Mine came and went — as always.
Life, eh, it never stops!
Today, I'll be on my high 'legal' horse — for all the good it does me. I know there are a few things to do, but I'm up for it. Even if there isn't much to do, I've got plans, always plans, and I'm not going to waste a single, conspicuous moment twiddling my thumbs or whatever it is my dumbed-down ego expects of me.
I know it's becoming my light motif, but we are here, alive to this moment and that, my dearest and nearest, is all we'll ever have. Oh sure, it's OK to ruminate on all that might be different but nothing's going to change in this moment. It can't: it just happens with or without you ❤️.

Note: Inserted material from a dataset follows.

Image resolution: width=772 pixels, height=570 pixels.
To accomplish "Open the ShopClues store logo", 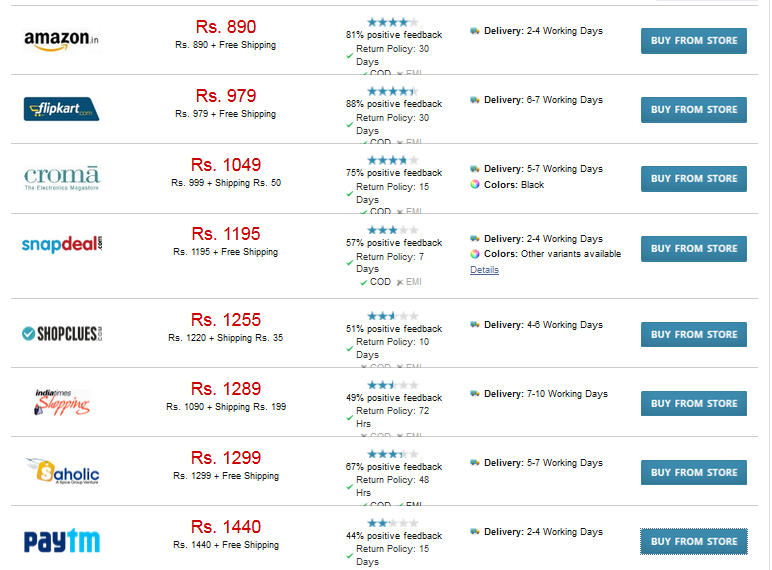I will point(62,334).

(Do you remember the U2 song by the same name?)
But you know me by now: I'm a straight-up sort of guy and what you see is what you get. If you were to meet in any situation — suited and booted, walking my dog or hanging out with my friends — I'd be the same person. Truth is, there are no hiding places in life, and sooner or later we all get found out. Don't we?

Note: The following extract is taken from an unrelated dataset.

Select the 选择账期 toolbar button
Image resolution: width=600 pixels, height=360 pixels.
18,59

I'm really enjoying this phase of my life. Of course, I would never have known what the 50s would feel like, no more so than, as a small kid, I'd know what it felt to be an adult but there's a cadence to this episode that feels right. Sure, I could do less; sure, I could stop pretending I'm 18 years old; and, absolutely, I could stop taking things (still) so damn seriously but that would be like abdicating to this one, amazing life.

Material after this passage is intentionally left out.